▸ EXTRACTED TEXT
· · · · ·
“The biggest defeat in our nation’s history!” bellowed Air Force Chief of Staff General Curtis LeMay while whacking his fist on his desk upon learning the details of the deal President Kennedy cut with Nikita Khrushchev regarding the missiles.
‘Aaw come on, Humberto!’ Some amigos retort. ‘Gen. LeMay was a serious war-monger and NUTCASE!—the model for Gen. Ripper in Dr Strangelove! Are you saying we shoulda started a worldwide nuclear war with tens of millions incinerated to liberate a two-bit Caribbean island of barely 7 million people?!’
Nothing of the sort. In fact, the choice at the time was never between nuclear war and surrendering Cuba along with U.S. national security. This was amply recognized by some of LeMay’s fellow Joint Chiefs of Staff, by a diverse array of Republican Party leaders of the time, and even by a few cold-warrior Democrats—though you’d never guess it from the 60 year Democrat-Media-Hollywood juggernaut of pro-Kennedy propaganda.
Let’s do this. Let’s bypass LeMay, “circle-back,” and look at what many of his “less Gen. Ripper-like” colleagues and contemporaries were saying at the time about Kennedy’s “resolution” to the Cuban Missile Crisis:
Joint Chiefs of Staff Generals Curtis LeMay and Maxwell Taylor (a Kennedy favorite) represented opposite poles of the military establishment of the time. Well:
“We missed the big boat,” complained Gen. Maxwell Taylor after learning of Kennedy’s deal.
“We’ve been had!” yelled then Navy chief George Anderson upon hearing on October 28, 1962, how JFK “solved” the missile crisis. Adm. Anderson was the man in charge of the very “blockade” against Cuba.
Barry Goldwater and Richard Nixon, represented different poles of the Republican Party. Yet both agreed:
“We locked Castro’s communism into Latin America and threw away the key to its removal,” growled Barry Goldwater about the JFK’s Missile Crisis “solution.”
“Kennedy pulled defeat out of the jaws of victory,” wrote Richard Nixon. “Then gave the Soviet squatters rights in our backyard.”
“It’s a public relations fable that Khrushchev quailed before Kennedy,” wrote Defense establishment stalwart Gen. Alexander Haig, who served as Asst. National Security Advisor to Kissinger during Nixon’s term and as Sec. of Defense under Reagan. “The legend of the eyeball to eyeball confrontation invented by Kennedy’s men paid a handsome political dividend. But the Kennedy-Khrushchev deal was a deplorable error resulting in political havoc and human suffering through the Americas.”
· · · · ·
▸ MATERIAL SUPPLIED
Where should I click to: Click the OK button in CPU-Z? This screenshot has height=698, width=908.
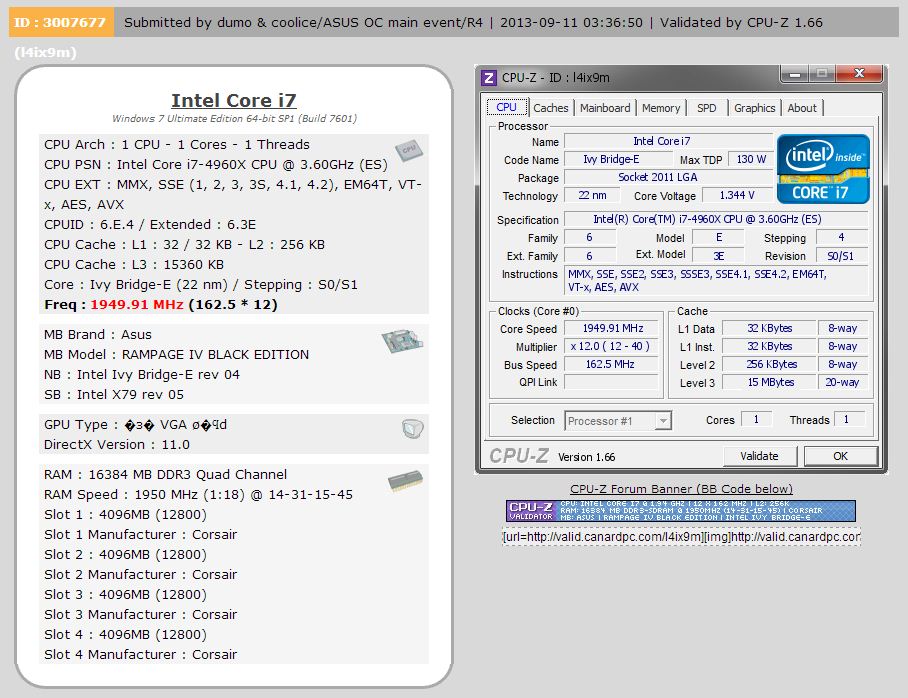(840, 456)
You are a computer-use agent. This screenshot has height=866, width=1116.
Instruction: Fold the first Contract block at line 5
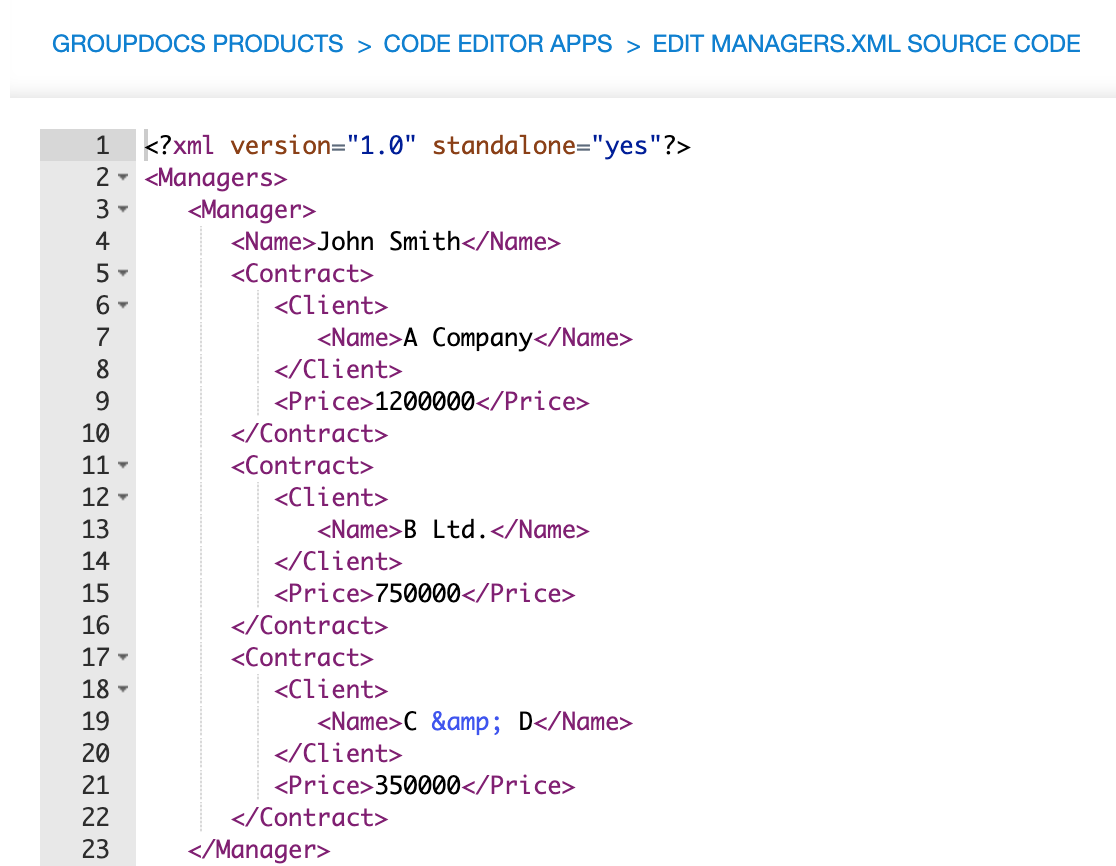(121, 273)
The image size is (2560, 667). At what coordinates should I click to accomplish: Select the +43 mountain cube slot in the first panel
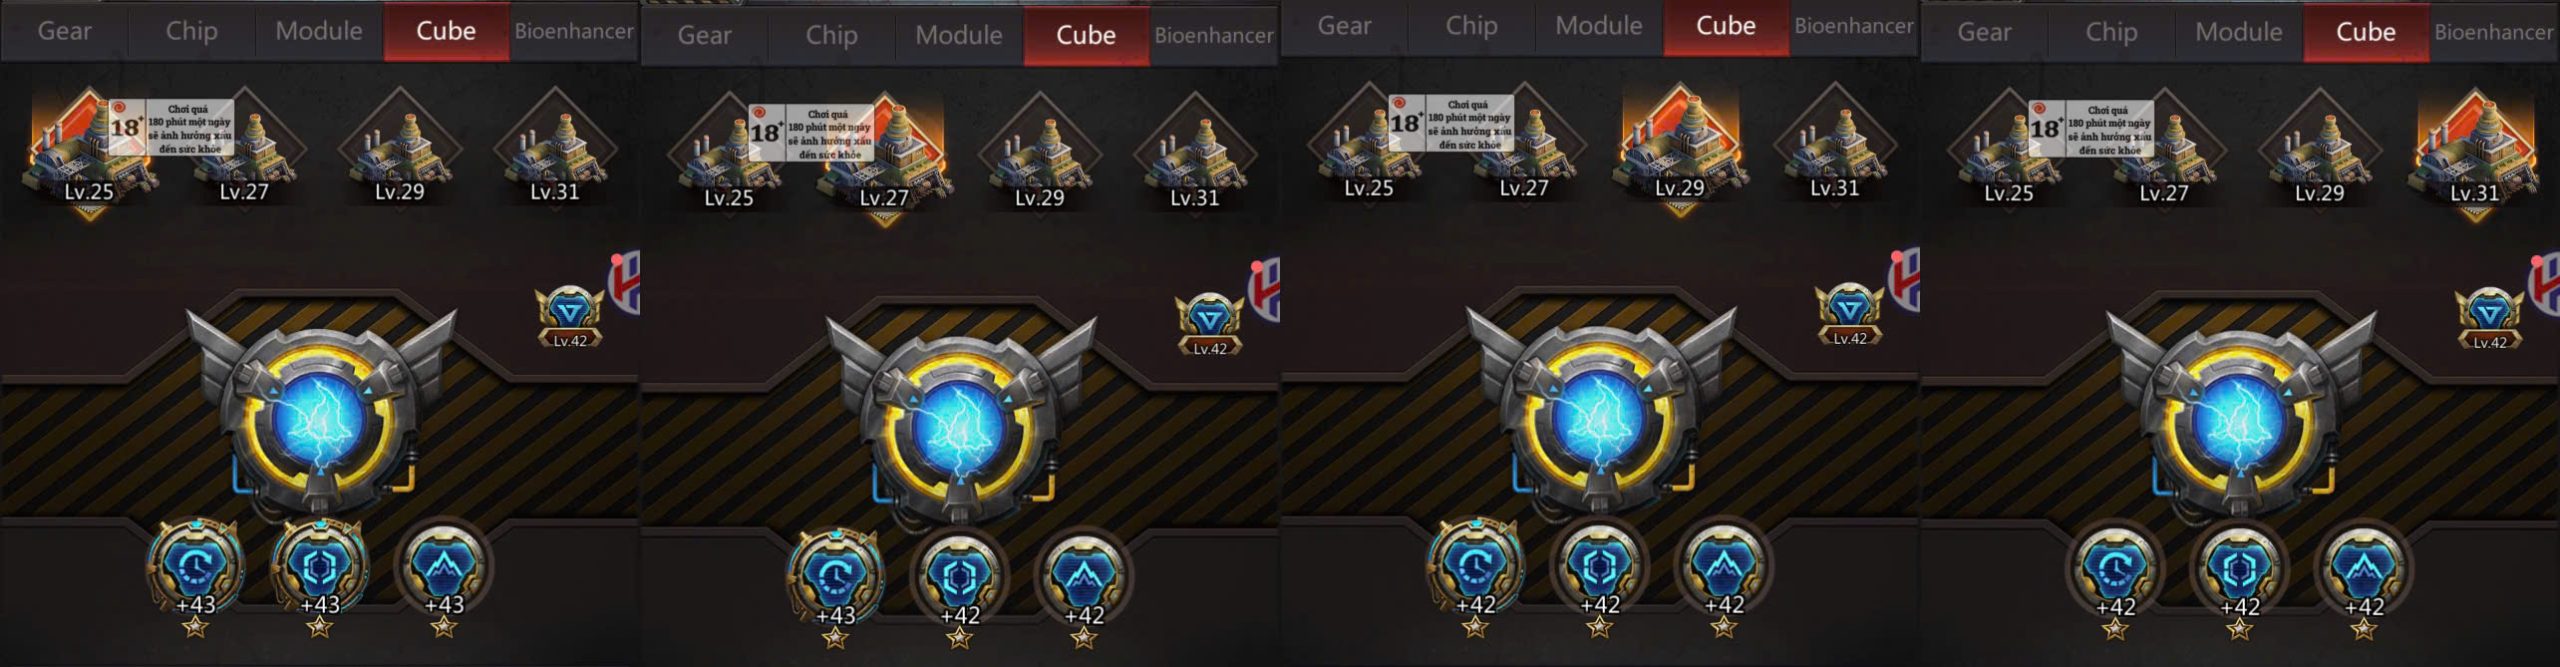click(444, 580)
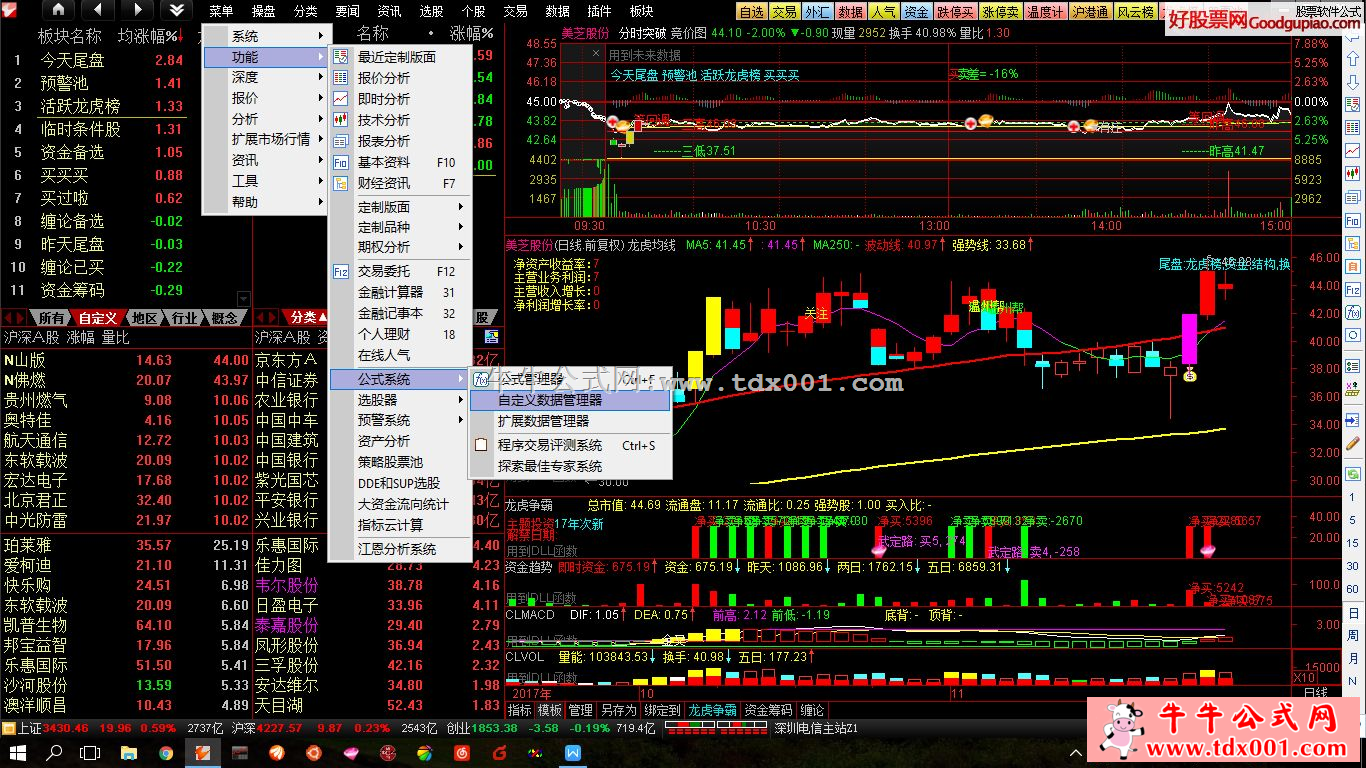
Task: Click the double-chevron expand icon beside the forward arrow
Action: pyautogui.click(x=176, y=10)
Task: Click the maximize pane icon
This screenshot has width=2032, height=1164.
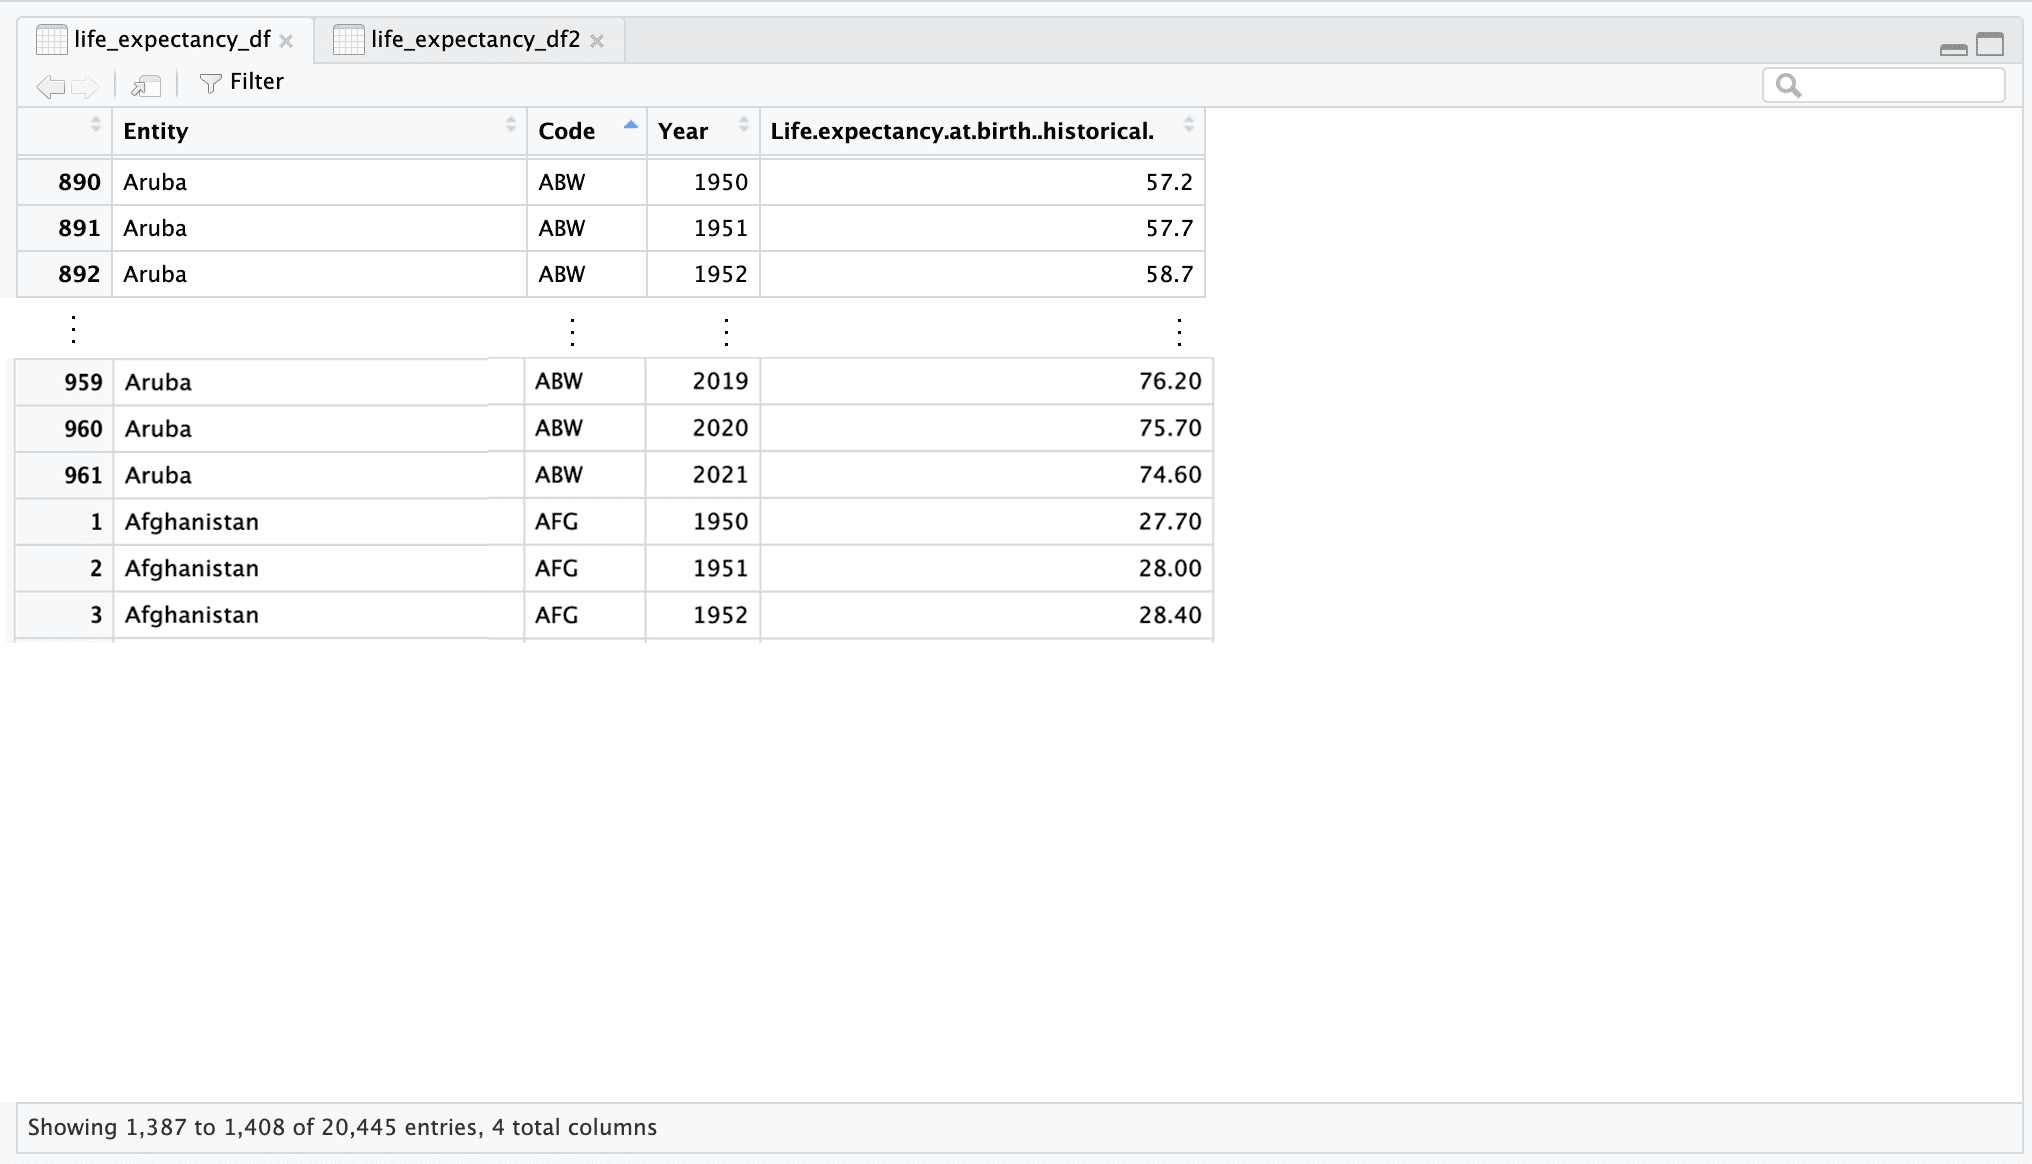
· · · · ·
▸ GOAL
In the Cuban Missile Crisis text above the data, please list every named person whose own words are quoted directly.

▸ SOLUTION BELOW
Curtis LeMay
Maxwell Taylor
George Anderson
Barry Goldwater
Richard Nixon
Alexander Haig